I opened up the morning paper today to see a story about the Surface Transportation Policy Partnership's ranking of the "most dangerous metro areas for pedestrians."
The local hook was how Raleigh (which is now a separate metropolitan entity from Durham) is the sixth-worst city for pedestrians according to the "pedestrian danger index." I went and downloaded the report this morning. Aside from providing a nice set of grisly statistics and anecdotes, the report argues that we ought to be spending more on pedestrian safety, particularly in newer Sun Belt cities that were built for the car and not the horse-and-buggy. Here are a couple of quick factoids for you:
-- Large city with the worst pedestrian fatality rate: Tampa, with 3.52 deaths per 100,000 each year.
-- By comparison, the average murder rate across all metropolitan areas is 4.6 per 100,000.
-- The "pedestrian death index" is the pedestrian fatality rate divided by the percent of workers who walk to work. So cities with a lot of walking college students (Raleigh would be one), tourists (Las Vegas, Orlando), or just plain leisurely strollers get a raw deal -- the miles traveled by pedestrians may be high, but if you're not walking to work, you don't count. At least they are normalizing by something, I guess.

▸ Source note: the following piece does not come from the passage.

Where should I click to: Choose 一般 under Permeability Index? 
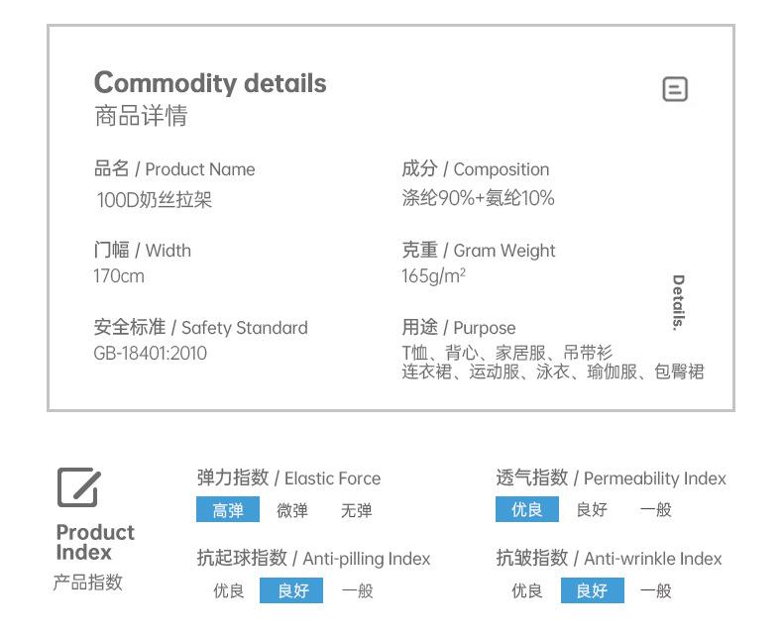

Any economist would naturally want to evaluate the organization's policy claim: that investments in pedestrian safety would save lives. Let's do some back-of-the-envelope calculation here. First, let's do some causal inference with n=2: compare two cities that spend very different amounts on pedestrian safety and see what difference it makes in terms of fatalities:
Richmond, VA: $0.15 per person per year on safety, fatality rate 1.25 per 100,000
Providence, RI: $4.01 per person per year on safety, fatality rate 1.35 per 100,000
So if every city switched from being like Richmond to being like Providence, we'd save 1 life per million people each year. The cost, in terms of federal spending, would be $3.86 per person per year. That amounts to $3.86 million per life saved. Attaching a dollar value to saved lives is a controversial business, but most folks would agree that $3.86 million is a reasonable level of cost-effectiveness.

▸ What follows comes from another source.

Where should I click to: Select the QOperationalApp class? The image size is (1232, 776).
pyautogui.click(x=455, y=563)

But wait! We haven't considered all the costs yet. The number one strategy for saving pedestrian lives is to slow down cars. You can do this with "traffic calming" road designs, etc. Suppose that among every 1 million people, 400,000 drive cars to work. Suppose further that switching from Richmond-style pedestrian protection to Providence-style protection means that drivers spend 1 extra minute per day commuting. Over 200 workdays, that's 80,000,000 extra minutes spent commuting. Now, suppose that people will pay $6 to reduce the amount of time spent commuting each year by 1 hour (a reasonable estimate, most transportation studies assume that people will pay one-half their hourly wage to cut their commute time by an hour). We then have to add $8 million to the cost of saving one pedestrian life. A cost of $11.86 million per life saved sounds a little bit less like a good deal. The same amount of money devoted to medical research or homicide prevention, for example, might accomplish much more.
We also shouldn't forget that idling cars (except hybrids) spew carbon dioxide and other noxious pollutants into the atmosphere. A quick calculation reveals that the extra 80 million minutes of idling per life saved results in an extra 8,800 tons of carbon dioxide emitted each year.
Ultimately, there can be little doubt that public investments could cut the number of pedestrian fatalities each year. There is much more doubt, however, about whether such investments really represent the best possible use of taxpayer dollars.